* _TEXTO_
=====
Olhar para o país-continente Índia pressupõe um descompasso entre as interpretações sobre o que é a realidade. A maior fábula de todas é o real. Há a Índia da “Vogue”, da novela “Caminho das Índias”, do 00/, do The Darjeeling Experience, e a Índia que não vem em nenhum mapa.

No país do Kamasutra e dos Yogis, do Taj Mahal – conhecem elegia ao amor mais bela? – dos sonhos açucarados-coloridos-kitsch de Bollywood, no país para o qual peregrinam europeus em busca de um guru que os ilumine e lhes dê a experiência que faltava nas suas vidas monótonas e confortáveis, no país de Mahatma Gandi, onde as vacas são sagradas, as mulheres são animais em regime de caça livre.

Vá ao Google Maps e procure o Rajastão, gloriosamente branco, azul, vermelho, como os seus lagos, palácios esplendorosos e o deserto. Agora faça zoom-in. Permita-me que lhe apresente Saroj. A menina que teve sorte. Sorte de chegar aos onze anos de idade. Não é a primeira menina da família, mas a única que sobreviveu, numa região onde as mulheres vivem a demência de matar as filhas. A irmã mais velha de Saroj foi asfixiada pela mãe com a areia vermelha do deserto. A bebé que se seguiu foi enterrada viva após ter soltado o primeiro grito. “Aqui é assim”, diz a mãe de Saroj e chora. Só quando nasceu a terceira menina teve a coragem de se opor à sogra e salvar a filha.

As meninas no Rajastão não vão à escola, nunca ganharão dinheiro. O casamento de uma rapariga pode arruinar a família. As meninas são um fardo, os meninos uma bênção. “Se as mulheres fossem consideradas iguais aos homens não quereriam mais trabalhar em casa”, dizem os anciãos. 50 mil fetos do sexo feminino são abortados mensalmente. “O meu bebé era menina, paguei 1200 rupias [17 euros] e livrei-me dela”. Soma-se um número desconhecido de bebés do sexo feminino mortos ou abandonados à nascença. Um gendricídio.

Mudemos de cenário. Nova Deli. Onze milhões de habitantes. Sunita regressou à casa dos pais. Não é bem-vinda. Apenas suportada. Rompeu o casamento arranjado porque o marido a espancava todos dias à frente do filho. “As mulheres hoje já não aguentam nada”, queixa-se a mãe de Sunita. Na Índia 47 por cento das mulheres são forçadas a casar antes dos 18 anos.

A cada 20 minutos uma mulher é violada na Índia. As Nações Unidas classificam o país como o mais perigoso do mundo para ser mulher, à frente do Afeganistão ou da Arábia Saudita. Há um ano, a morte da estudante de 23 anos, Jyoti Singh Pandey, na sequência de uma violação colectiva num autocarro, sacudiu as consciências. Quatro dos violadores foram condenados à pena de morte. Uma excepção.
=====
* _DADOS EM BRUTO_
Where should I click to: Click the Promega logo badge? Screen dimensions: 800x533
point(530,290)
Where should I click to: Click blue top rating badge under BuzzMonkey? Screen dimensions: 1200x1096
=====
* _ATIVIDADES PROPOSTAS_
1. Responda, com base no texto sobre as mulheres na Índia, às seguintes perguntas:
(a) Que idade tem Saroj?
(b) Que percentagem das mulheres indianas é forçada a casar antes dos 18 anos?
(c) Quantos dos violadores de Jyoti Singh Pandey foram condenados à pena de morte?
2. Enumere todas as pessoas que o texto sobre as mulheres na Índia designa pelo nome próprio.
3. Reproduza fielmente o trecho do texto sobre as mulheres na Índia, começando em "As meninas no" e continuando até "nascença. Um gendricídio.".

* _EXERCÍCIO RESOLVIDO_
1.
(a) Onze anos.
(b) 47 por cento.
(c) Quatro.

2.
Mahatma Gandi
Saroj
Sunita
Jyoti Singh Pandey

3.
As meninas no Rajastão não vão à escola, nunca ganharão dinheiro. O casamento de uma rapariga pode arruinar a família. As meninas são um fardo, os meninos uma bênção. “Se as mulheres fossem consideradas iguais aos homens não quereriam mais trabalhar em casa”, dizem os anciãos. 50 mil fetos do sexo feminino são abortados mensalmente. “O meu bebé era menina, paguei 1200 rupias [17 euros] e livrei-me dela”. Soma-se um número desconhecido de bebés do sexo feminino mortos ou abandonados à nascença. Um gendricídio.